The nonce in tests is not a string, it is hex 0xbeefbeefbeefbeefbeefbeefbeefbeefbeefbeefbeefbeef which is 24 bytes.

After I left my previous comment, I was thinking it probably was hex instead. Sorry about that, something I misunderstood. After looking at the PHP again, I see hex2bin being used as well. Should've been pretty obvious haha. Anyway, I've reverted the tokens and nonces. Should match the PHP impl now.

tuupola commented 3 years ago

In json there is mixed camelCase and snake_case. I think should use only one style.

tuupola commented 3 years ago

I don't understand the invalid nonce test. The encoding part tests whether invalid nonce is passed but what should the decoding part test?

I actually originally meant the testing groups should be encoding and decoding. Now there are encoding and decoding and decoding. I find this slightly confusing with some tests, like the one above.

What we could do is that I merge the PR like this and I then do some cosmetic changes. I would like to reorder some tests to go from "easy" to "obscure edge case". Is that ok with you?

brycx commented 3 years ago

The encoding part tests whether invalid nonce is passed but what should the decoding part test?

The intent was to test that both encoding and decoding reject invalid nonce-sizes.

encoding and decoding

I agree. Calling it encoding is probably more clear. I wrote it because, it's important to test both encoding and decoding when possible.
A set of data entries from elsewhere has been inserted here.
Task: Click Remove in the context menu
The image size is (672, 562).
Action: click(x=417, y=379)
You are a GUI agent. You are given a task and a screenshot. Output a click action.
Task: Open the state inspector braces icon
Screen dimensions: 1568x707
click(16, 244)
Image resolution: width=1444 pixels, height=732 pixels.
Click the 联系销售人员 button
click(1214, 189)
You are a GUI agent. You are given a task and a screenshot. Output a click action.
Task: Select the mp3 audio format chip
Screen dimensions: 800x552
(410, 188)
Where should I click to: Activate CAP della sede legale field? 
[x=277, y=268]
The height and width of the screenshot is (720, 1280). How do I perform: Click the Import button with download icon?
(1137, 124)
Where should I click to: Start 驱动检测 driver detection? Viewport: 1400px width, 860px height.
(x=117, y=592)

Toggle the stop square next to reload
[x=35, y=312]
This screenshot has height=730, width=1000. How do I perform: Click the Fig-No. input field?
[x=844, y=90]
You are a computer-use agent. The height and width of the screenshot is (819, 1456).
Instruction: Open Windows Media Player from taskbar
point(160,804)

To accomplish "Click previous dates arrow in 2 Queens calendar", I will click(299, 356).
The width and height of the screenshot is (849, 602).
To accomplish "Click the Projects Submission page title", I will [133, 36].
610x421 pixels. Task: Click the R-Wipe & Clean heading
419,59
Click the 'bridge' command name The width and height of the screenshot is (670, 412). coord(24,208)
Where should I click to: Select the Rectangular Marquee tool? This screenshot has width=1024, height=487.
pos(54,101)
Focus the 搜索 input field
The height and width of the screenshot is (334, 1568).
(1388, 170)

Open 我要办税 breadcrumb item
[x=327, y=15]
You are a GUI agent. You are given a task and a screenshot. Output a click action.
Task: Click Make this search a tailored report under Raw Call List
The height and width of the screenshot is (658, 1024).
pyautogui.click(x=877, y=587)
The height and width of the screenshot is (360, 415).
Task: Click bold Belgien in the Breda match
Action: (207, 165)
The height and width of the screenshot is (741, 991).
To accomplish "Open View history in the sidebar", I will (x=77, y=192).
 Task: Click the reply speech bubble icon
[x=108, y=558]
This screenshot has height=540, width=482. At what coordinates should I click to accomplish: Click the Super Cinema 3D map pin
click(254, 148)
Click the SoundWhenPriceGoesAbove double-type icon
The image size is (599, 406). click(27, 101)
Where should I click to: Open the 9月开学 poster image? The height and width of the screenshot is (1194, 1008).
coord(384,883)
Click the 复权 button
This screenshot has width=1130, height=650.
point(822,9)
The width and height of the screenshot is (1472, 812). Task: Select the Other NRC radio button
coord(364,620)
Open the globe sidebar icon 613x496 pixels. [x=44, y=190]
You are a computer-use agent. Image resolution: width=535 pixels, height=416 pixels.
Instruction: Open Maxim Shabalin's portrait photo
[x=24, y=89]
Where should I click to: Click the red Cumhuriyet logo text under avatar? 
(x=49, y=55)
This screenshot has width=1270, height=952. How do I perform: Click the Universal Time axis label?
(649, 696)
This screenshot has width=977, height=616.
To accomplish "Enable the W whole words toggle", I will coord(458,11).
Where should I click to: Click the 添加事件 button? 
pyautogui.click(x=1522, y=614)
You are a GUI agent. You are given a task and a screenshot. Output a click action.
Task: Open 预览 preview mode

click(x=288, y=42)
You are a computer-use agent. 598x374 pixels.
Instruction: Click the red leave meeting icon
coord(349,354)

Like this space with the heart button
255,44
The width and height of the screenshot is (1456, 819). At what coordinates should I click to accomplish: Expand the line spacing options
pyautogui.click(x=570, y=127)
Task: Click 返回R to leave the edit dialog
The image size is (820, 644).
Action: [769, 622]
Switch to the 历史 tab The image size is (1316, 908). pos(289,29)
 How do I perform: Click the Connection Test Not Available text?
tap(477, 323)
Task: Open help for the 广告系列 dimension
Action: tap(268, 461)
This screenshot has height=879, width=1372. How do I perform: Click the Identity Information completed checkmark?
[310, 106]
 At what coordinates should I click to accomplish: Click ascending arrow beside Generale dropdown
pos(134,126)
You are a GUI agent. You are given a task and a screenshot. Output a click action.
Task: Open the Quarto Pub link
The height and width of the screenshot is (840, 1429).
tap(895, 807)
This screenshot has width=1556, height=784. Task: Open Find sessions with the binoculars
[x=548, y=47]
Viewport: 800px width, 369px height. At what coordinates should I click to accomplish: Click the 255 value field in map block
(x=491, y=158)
Though, this probably shouldn't be the job of the test vectors to imply. This usually is the job of the tester themself.

What we could do is that I merge the PR like this and I then do some cosmetic changes. I would like to reorder some tests to go from "easy" to "obscure edge case". Is that ok with you?

This is fine. I've re-named the group and enforced the camelCase. Go ahead and merge. Alternatively, I've enabled edits by maintainers for this PR, so you should be able to push directly to this branch as well.

If you could, I'd love a ping in this PR once your cosmetic changes are done (if you decide to merge this before applying yours). Then I know when to merge the final tests for the Rust implementation.

tuupola commented 3 years ago

The intent was to test that both encoding and decoding reject invalid nonce-sizes.

When verifying a token the nonce would be the bytes 6 - 29 from the binary (base62 decoded) token. So only if the given token is less than 29 bytes the extracted nonce would be of invalid size.

I wrote it because, it's important to test both encoding and decoding when possible. Though, this probably shouldn't be the job of the test vectors to imply. This usually is the job of the tester themself.

I agree. I though about adding separate vectors for encode and decode parts. There will be couple of more vectors this way but result is more unit-test-y since each test would test only one thing.

Alternatively, I've enabled edits by maintainers for this PR, so you should be able to push directly to this branch as well.

I will squash this and I am afraid to accidentally hijack the PR if there are my commits too. Not always sure how GitHub works. I can always bump the version number in the json file when my changes are done.

Thanks!

brycx commented 3 years ago

When verifying a token the nonce would be the bytes 6 - 29 from the binary (base62 decoded) token. So only if the given token is less than 29 bytes the extracted nonce would be of invalid size.

True, then I actually don't remember what the purpose is except for testing nonce size when encoding.

I agree. I though about adding separate vectors for encode and decode parts. There will be couple of more vectors this way but result is more unit-test-y since each test would test only one thing.

Sounds like it could be a good idea. A common test group of sorts.

I will squash this and I am afraid to accidentally hijack the PR if there are my commits too. Not always sure how GitHub works. I can always bump the version number in the json file when my changes are done.

That's totally fine. Thank you as well.